• _WORK REQUIRED_
The news item about Trethera's NIAID grant follows. List every result it says the once-daily TRE-515 capsule showed in the Phase 1 dose escalation trial.

• _PASSAGE FOR REVIEW_

■ ■ ■ ■ ■

Bolstering Lupus Research: Trethera Secures NIAID Grant for Advancing TRE-515 Treatment
Trethera Corporation, a clinical stage biopharmaceutical company committed to developing novel drugs targeting nucleotide metabolism for the treatment of cancer and autoimmune diseases, announced that it was awarded a $0.6M Small Business Technology Transfer (STTR) grant from the National Institute for Allergy and Infectious Diseases (NIAID). The grant will fund Investigational New Drug (IND) enabling activities using TRE-515 to treat systemic lupus erythematosus (SLE), a chronic autoimmune disease with significant morbidity and mortality. Trethera’s lead asset, TRE-515, is a first-in-class deoxycytidine kinase (dCK) inhibitor.
"The potential TRE-515 has to treat a broad spectrum of diseases creates a pipeline in a product that reduces overall development risk," said Dr. Ken Schultz, principal investigator and Trethera CEO. “We are grateful that the NIH also recognizes this, providing $4.2M in overall grant funding since September for optic neuritis, solid tumors, and now lupus. We look forward to using these grants to continue working with our UCLA research partners on this first-in-class drug.”
The NIAID grant follows favorable results announced earlier this year from Trethera’s Phase 1 clinical trial in high risk, heavily pretreated patients with solid tumors. In the all comers designed (i.e., unselected) dose escalation trial for TRE-515, the once daily capsule demonstrated a superb safety profile, wide therapeutic window, biomarkers of target engagement, and early evidence of clinical benefit.
Trethera Scientific Advisory board member, UCLA Associate Professor and co-investigator, Dr. Peter Clark commented, "With this funding, we intend to further showcase the broad therapeutic promise of disrupting the nucleoside salvage pathway to treat autoimmune diseases. This Phase I grant will serve as proof-of-concept that TRE-515 has potential as a new SLE therapy and possibly lead to advanced studies that expand into mechanistic work and additional SLE models."
A discussion summary from the panel of NIAID experts that reviewed Trethera’s proposal stated, “if successful, the proposal has high potential to impact the SLE field from a drug and biomarker perspective… dCK biomarkers could identify patients likely to respond and confirm drug-target engagement over time… commercialization potential is also high, as this treatment could have broad applicability to other autoimmune diseases.”
SLE is a disease driven by autoreactive immune cells. SLE can affect vital organs including the kidneys, brain, and lungs, where approximately 35–50% of patients develop organ damage within 5 years of diagnosis. Patients undergo periods of stable disease interspersed with flares that can cause irreversible organ damage. Current treatments can be effective but not curative, with response rates of less than 50% or below 6 months durability, while being associated with strong side effects.

■ ■ ■ ■ ■

• _PROVIDED INFORMATION_

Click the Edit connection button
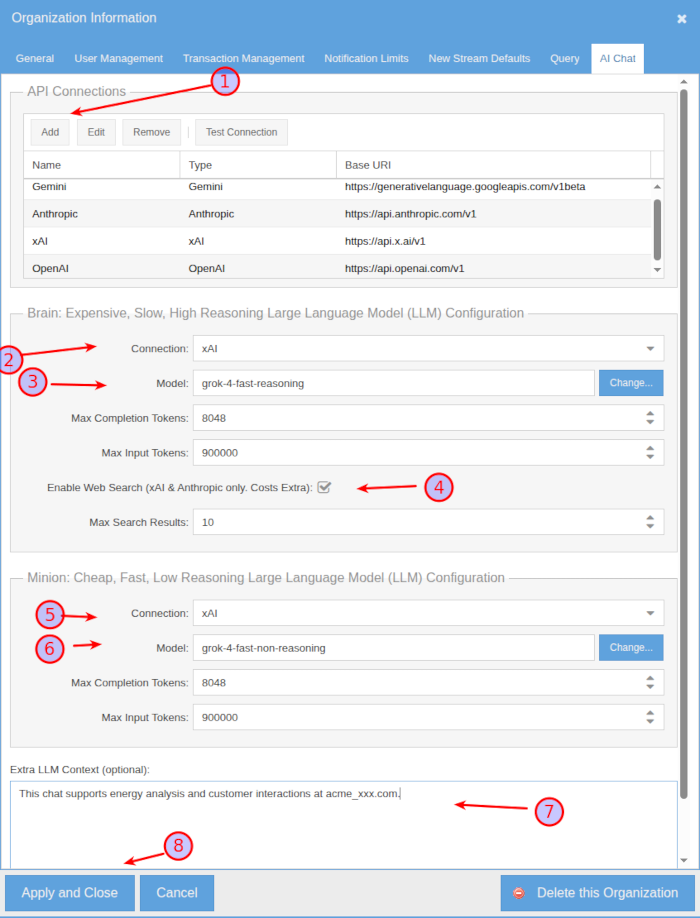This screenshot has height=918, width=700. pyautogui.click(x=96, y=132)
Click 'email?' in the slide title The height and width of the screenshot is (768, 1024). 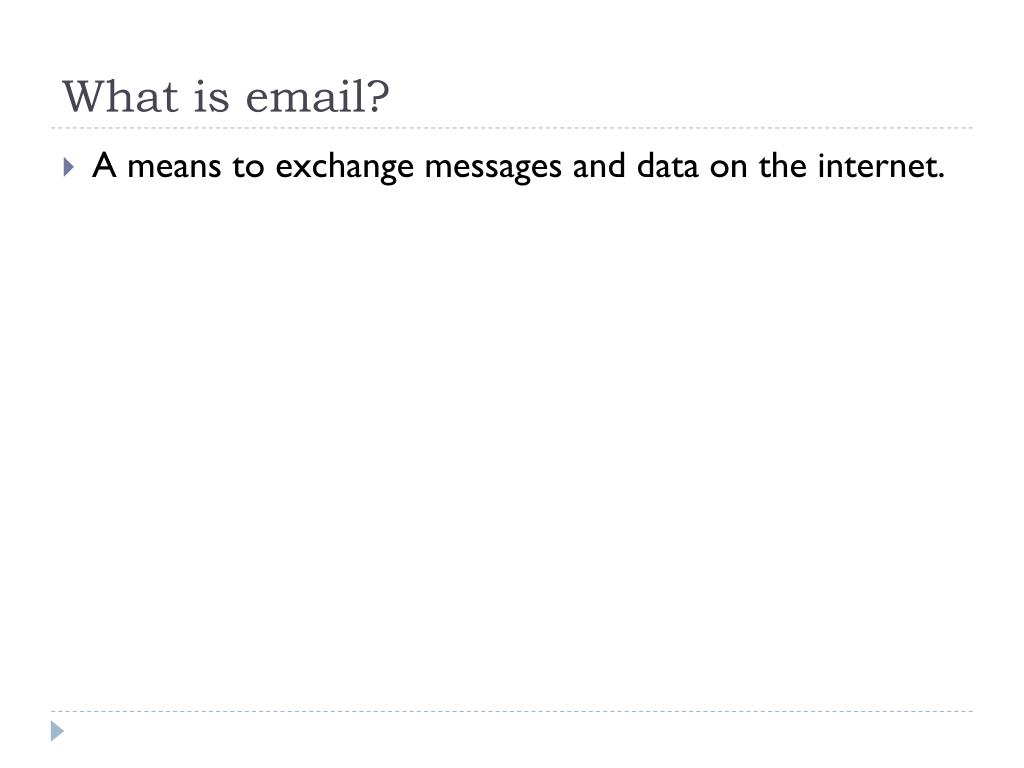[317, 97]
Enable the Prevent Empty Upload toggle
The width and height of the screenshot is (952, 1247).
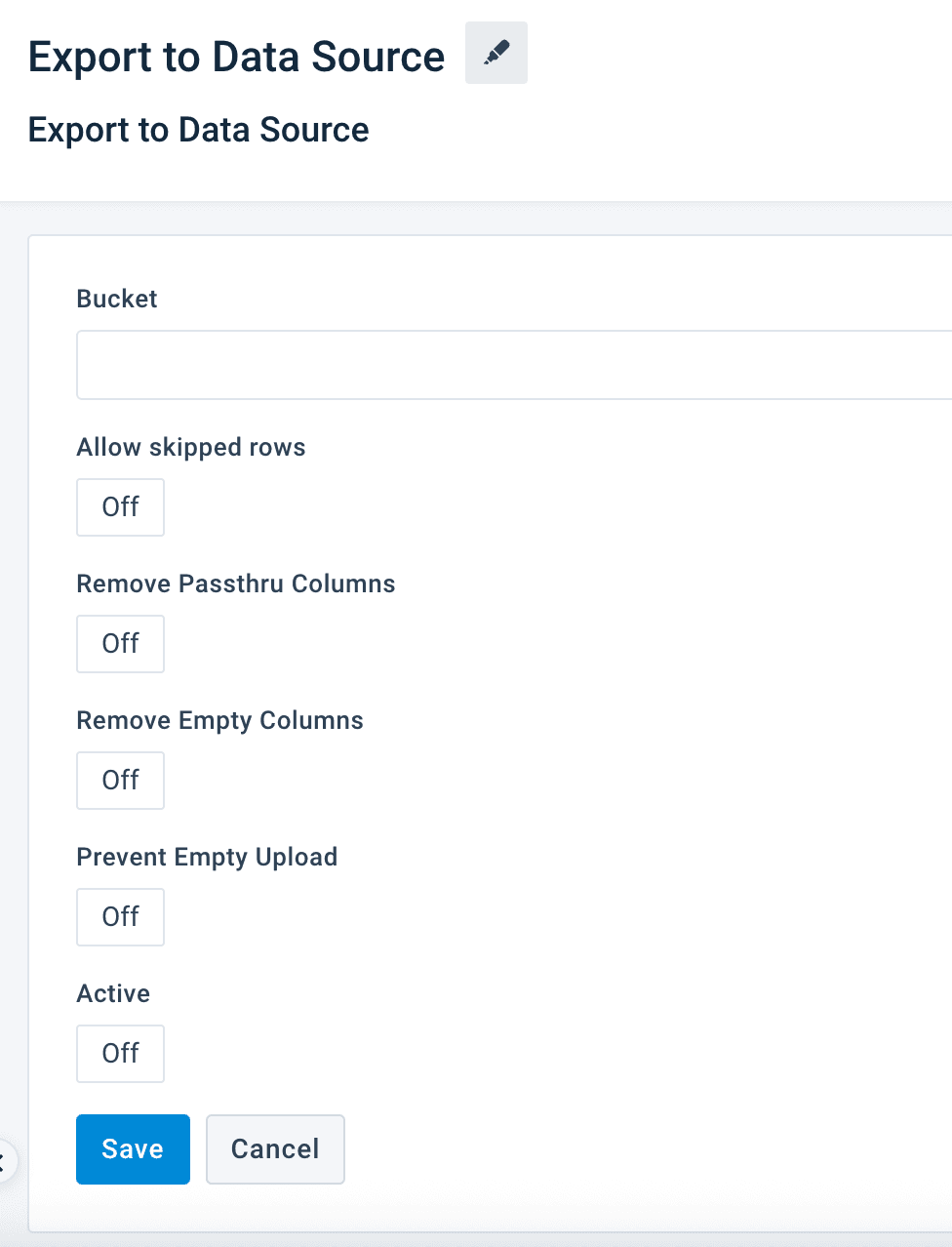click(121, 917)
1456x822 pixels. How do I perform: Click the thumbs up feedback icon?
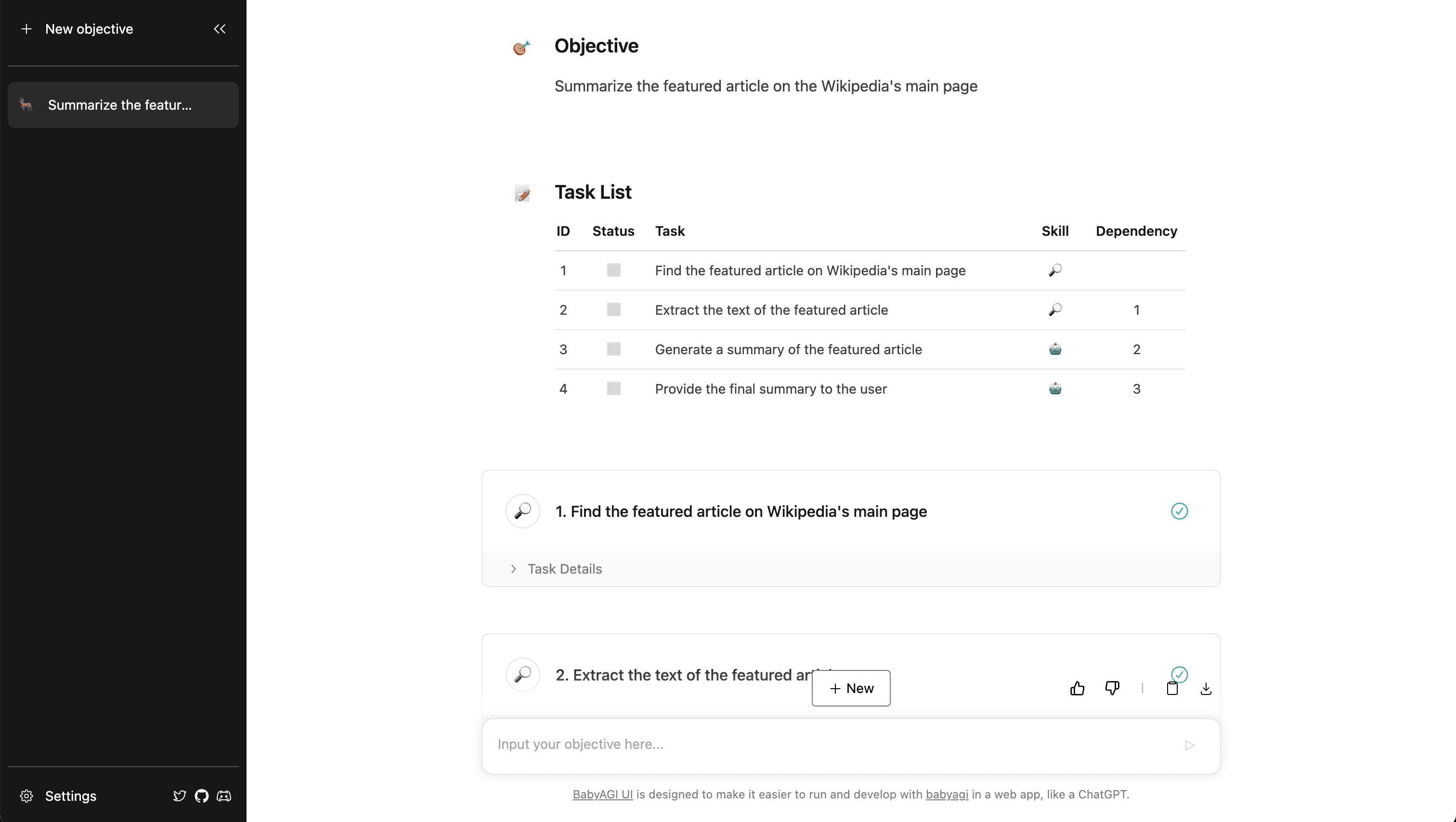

■ ■ ■ ■ ■

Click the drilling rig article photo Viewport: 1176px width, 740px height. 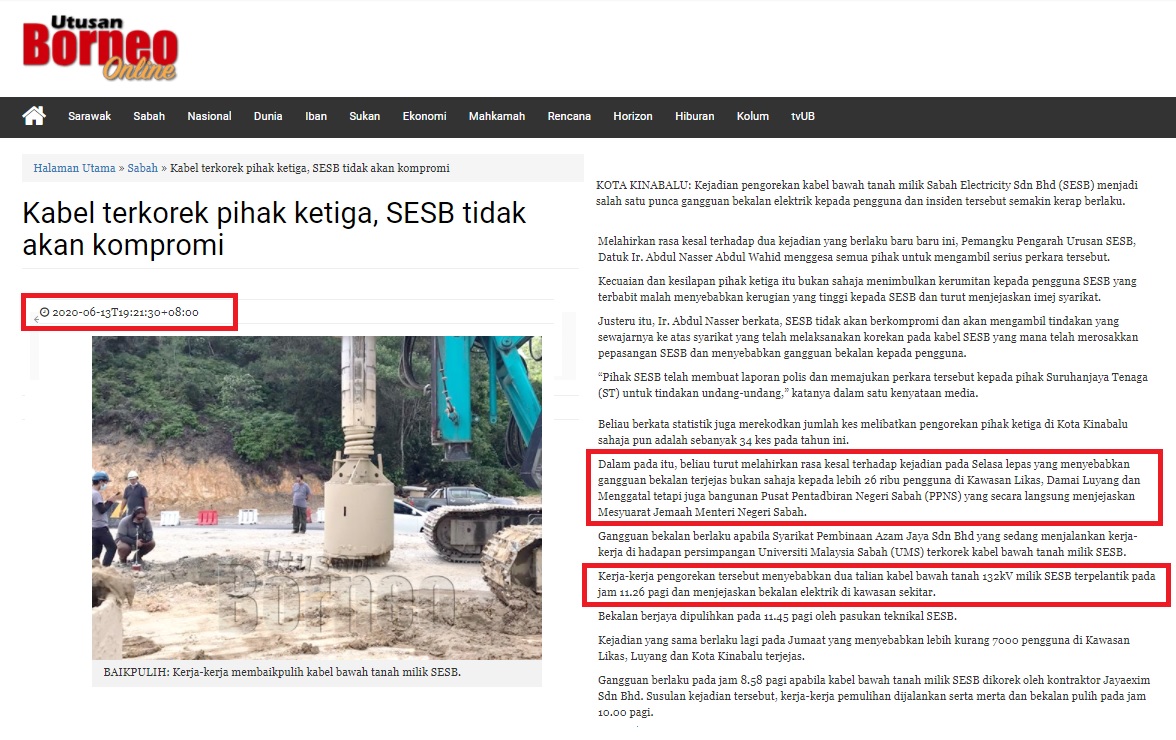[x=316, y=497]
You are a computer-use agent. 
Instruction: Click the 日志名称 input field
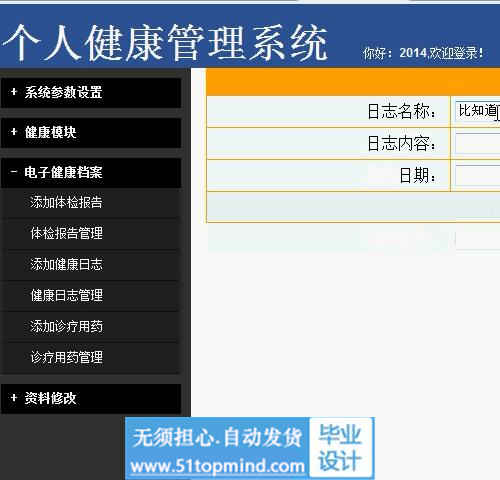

■ ■ ■ ■ ■

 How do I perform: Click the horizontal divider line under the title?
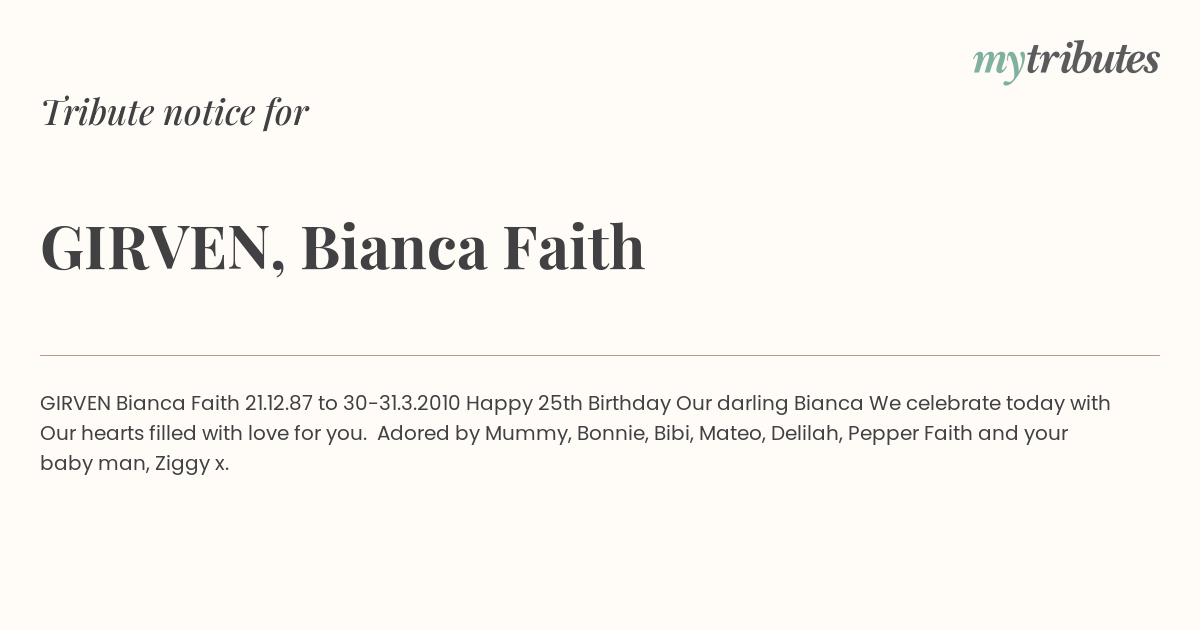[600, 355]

■ ■ ■ ■ ■

• _WRITTEN SOLUTION_
- A superb safety profile
- A wide therapeutic window
- Biomarkers of target engagement
- Early evidence of clinical benefit